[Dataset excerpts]
--

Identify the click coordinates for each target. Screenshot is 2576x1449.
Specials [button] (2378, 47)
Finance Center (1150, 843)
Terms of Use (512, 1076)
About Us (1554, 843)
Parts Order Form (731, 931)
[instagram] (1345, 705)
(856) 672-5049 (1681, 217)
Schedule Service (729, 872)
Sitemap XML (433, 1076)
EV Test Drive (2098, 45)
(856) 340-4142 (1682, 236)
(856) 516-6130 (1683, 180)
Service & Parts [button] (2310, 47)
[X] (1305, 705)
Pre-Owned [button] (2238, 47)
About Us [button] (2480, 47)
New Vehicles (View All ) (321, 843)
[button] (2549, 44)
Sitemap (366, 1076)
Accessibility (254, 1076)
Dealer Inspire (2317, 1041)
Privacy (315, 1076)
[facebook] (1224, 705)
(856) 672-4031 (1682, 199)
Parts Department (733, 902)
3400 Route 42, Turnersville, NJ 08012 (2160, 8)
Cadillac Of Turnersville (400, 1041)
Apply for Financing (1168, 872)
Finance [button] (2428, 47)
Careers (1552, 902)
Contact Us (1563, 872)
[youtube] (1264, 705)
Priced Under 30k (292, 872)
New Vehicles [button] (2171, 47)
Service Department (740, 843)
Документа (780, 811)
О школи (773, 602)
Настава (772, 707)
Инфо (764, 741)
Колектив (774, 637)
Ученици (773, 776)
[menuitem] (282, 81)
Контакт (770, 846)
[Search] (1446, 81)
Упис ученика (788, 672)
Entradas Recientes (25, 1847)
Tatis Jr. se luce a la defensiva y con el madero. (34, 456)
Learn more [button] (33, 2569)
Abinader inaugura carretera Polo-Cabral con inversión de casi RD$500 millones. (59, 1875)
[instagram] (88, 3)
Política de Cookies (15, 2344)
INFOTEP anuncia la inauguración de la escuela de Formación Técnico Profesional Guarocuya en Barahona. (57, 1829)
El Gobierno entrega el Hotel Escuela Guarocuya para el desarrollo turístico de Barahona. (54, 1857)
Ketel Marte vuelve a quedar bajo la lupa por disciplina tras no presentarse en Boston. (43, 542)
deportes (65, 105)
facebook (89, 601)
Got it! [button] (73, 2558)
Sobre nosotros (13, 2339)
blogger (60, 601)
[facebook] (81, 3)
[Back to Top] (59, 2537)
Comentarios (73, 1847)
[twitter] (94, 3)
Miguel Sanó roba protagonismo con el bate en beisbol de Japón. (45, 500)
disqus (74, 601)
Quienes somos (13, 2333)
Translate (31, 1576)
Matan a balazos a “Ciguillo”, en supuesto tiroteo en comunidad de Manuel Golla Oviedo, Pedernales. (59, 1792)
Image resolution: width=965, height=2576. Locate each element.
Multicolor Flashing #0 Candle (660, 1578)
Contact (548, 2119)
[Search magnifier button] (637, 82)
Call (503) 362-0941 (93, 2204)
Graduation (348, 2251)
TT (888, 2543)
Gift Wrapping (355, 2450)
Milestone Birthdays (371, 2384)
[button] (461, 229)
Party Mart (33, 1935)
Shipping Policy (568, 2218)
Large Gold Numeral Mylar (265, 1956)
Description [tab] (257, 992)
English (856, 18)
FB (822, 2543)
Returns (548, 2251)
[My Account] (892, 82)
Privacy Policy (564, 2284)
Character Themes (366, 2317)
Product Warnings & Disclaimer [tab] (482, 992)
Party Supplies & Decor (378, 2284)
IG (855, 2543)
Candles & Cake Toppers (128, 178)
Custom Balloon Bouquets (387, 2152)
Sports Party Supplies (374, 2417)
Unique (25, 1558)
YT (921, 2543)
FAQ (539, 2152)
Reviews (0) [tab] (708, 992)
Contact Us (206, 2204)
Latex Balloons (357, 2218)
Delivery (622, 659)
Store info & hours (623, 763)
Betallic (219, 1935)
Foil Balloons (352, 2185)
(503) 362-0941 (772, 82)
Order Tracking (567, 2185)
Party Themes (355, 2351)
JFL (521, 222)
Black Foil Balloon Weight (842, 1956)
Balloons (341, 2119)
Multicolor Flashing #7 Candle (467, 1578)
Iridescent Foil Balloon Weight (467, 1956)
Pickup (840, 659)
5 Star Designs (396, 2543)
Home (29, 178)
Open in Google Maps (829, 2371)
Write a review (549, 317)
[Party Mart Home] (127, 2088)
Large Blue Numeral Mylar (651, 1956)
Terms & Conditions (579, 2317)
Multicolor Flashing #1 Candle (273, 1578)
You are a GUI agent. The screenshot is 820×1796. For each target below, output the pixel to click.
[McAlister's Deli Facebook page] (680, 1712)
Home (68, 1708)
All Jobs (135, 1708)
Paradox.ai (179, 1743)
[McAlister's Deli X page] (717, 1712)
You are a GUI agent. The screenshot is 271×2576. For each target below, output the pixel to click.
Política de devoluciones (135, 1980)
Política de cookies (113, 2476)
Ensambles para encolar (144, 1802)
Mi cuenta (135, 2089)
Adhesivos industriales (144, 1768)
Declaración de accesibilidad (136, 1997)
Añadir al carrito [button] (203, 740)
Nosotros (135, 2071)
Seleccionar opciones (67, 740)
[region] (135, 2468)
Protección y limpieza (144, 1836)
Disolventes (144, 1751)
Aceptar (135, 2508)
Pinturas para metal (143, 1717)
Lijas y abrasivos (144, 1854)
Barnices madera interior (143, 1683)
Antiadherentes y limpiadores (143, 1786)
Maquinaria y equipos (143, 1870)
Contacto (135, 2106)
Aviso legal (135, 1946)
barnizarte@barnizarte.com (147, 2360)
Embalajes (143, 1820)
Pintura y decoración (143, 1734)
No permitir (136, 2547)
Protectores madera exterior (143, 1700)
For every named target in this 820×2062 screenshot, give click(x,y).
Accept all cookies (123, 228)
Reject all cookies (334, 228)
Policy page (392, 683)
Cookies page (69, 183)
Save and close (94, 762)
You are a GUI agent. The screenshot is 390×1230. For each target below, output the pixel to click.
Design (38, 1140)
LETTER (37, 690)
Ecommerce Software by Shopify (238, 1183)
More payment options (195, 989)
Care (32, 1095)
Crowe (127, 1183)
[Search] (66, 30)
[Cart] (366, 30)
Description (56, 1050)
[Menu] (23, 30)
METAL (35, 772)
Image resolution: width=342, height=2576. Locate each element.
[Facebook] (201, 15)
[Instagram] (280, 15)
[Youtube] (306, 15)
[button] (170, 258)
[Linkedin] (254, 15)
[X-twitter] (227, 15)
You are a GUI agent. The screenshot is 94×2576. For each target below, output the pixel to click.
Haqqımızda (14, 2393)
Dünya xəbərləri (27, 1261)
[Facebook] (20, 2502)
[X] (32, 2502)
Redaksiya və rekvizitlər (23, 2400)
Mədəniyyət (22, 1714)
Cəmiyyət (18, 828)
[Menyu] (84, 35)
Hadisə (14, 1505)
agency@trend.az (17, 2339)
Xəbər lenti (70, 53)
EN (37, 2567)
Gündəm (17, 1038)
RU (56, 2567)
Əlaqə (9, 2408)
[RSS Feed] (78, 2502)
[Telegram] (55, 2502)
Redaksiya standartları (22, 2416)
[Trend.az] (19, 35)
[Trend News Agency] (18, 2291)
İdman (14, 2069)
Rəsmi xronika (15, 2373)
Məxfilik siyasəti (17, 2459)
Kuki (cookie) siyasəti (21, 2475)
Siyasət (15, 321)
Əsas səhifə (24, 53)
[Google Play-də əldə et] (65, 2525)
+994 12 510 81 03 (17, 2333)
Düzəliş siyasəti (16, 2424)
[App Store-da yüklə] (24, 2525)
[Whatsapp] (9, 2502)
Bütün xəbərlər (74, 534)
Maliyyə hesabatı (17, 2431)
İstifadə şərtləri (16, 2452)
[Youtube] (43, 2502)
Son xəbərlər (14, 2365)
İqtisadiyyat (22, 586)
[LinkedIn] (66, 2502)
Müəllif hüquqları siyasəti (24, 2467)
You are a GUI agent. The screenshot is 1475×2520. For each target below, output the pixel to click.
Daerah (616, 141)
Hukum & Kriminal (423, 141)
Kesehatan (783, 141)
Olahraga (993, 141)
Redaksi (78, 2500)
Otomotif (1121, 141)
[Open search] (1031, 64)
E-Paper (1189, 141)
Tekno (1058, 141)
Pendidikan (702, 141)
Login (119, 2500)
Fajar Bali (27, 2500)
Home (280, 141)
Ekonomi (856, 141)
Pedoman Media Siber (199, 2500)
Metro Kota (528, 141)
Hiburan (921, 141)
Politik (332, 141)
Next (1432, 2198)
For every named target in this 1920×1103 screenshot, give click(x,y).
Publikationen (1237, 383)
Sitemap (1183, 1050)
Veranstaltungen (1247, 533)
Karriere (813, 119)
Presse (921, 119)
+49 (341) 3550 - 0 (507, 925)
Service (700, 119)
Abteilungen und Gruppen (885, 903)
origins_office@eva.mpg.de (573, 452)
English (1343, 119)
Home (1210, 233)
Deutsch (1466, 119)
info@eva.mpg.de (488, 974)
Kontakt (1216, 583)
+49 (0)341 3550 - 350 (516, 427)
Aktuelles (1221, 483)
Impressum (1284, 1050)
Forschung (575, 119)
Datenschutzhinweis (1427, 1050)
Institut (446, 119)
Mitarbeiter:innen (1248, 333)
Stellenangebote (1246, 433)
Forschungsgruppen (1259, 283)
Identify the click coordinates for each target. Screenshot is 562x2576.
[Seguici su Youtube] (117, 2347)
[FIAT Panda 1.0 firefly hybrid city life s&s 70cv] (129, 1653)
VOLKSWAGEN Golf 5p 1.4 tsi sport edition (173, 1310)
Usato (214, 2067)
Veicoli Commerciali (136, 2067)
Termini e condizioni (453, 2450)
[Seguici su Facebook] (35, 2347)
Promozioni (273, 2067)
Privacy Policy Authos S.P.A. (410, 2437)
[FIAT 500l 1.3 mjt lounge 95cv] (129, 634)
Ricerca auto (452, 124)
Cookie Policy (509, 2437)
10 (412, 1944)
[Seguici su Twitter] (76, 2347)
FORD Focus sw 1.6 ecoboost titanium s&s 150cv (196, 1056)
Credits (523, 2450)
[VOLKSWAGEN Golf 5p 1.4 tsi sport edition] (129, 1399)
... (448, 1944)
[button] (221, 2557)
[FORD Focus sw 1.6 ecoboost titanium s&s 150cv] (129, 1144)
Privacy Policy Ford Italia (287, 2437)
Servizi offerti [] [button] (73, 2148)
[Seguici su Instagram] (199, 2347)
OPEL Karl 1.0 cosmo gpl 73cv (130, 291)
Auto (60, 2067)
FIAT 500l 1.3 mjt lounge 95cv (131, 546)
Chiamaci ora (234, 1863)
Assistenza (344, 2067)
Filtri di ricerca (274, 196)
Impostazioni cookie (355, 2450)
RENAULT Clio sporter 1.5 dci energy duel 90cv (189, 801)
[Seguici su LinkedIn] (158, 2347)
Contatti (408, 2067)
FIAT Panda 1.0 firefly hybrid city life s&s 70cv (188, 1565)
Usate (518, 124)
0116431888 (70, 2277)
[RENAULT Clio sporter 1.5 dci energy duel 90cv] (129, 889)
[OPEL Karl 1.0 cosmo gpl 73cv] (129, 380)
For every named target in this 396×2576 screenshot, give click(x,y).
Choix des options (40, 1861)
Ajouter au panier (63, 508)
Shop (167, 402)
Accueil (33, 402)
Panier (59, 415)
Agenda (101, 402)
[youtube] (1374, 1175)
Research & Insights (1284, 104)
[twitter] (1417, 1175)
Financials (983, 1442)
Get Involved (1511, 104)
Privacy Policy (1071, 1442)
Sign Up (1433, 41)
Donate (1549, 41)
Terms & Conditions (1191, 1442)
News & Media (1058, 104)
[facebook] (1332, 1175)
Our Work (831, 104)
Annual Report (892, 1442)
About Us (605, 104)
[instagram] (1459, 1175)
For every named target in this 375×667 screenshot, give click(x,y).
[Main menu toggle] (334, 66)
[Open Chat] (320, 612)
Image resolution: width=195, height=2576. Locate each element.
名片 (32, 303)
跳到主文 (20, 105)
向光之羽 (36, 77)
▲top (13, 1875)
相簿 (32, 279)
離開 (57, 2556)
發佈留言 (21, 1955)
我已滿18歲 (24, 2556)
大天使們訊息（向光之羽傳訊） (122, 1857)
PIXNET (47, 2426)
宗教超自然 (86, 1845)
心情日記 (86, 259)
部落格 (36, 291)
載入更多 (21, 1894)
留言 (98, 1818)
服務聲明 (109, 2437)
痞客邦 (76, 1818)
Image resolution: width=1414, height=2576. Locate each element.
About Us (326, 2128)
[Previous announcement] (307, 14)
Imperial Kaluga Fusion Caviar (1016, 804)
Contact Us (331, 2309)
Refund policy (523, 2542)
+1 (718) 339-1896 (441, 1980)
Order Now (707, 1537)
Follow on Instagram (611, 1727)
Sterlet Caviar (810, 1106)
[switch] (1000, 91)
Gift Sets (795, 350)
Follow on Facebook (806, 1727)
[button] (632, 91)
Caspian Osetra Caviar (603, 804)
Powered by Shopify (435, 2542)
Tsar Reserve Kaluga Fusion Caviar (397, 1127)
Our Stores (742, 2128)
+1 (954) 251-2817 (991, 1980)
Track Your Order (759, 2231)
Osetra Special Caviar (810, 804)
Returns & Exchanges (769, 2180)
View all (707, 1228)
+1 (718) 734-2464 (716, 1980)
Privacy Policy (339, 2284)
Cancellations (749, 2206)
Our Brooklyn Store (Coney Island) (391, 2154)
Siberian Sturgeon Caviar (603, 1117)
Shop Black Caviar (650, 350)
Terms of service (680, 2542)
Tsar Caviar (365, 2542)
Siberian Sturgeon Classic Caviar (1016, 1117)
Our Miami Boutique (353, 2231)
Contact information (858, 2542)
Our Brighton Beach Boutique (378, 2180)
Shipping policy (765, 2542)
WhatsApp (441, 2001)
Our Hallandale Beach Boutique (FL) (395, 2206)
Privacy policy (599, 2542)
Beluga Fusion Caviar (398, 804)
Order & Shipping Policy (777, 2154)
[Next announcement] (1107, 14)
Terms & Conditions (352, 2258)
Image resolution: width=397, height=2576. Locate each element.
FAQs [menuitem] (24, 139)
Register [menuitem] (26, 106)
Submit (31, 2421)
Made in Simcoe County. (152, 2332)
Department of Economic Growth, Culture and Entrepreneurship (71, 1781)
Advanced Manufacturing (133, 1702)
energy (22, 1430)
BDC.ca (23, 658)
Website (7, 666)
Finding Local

--

# Problem to work on:
Where the line with "(856) 672-5049 (1681, 217)" ends, your copy should end too; please return exactly the lines from the first line of the data through it.

# Answer below:
Identify the click coordinates for each target. Screenshot is 2576x1449.
Specials [button] (2378, 47)
Finance Center (1150, 843)
Terms of Use (512, 1076)
About Us (1554, 843)
Parts Order Form (731, 931)
[instagram] (1345, 705)
(856) 672-5049 (1681, 217)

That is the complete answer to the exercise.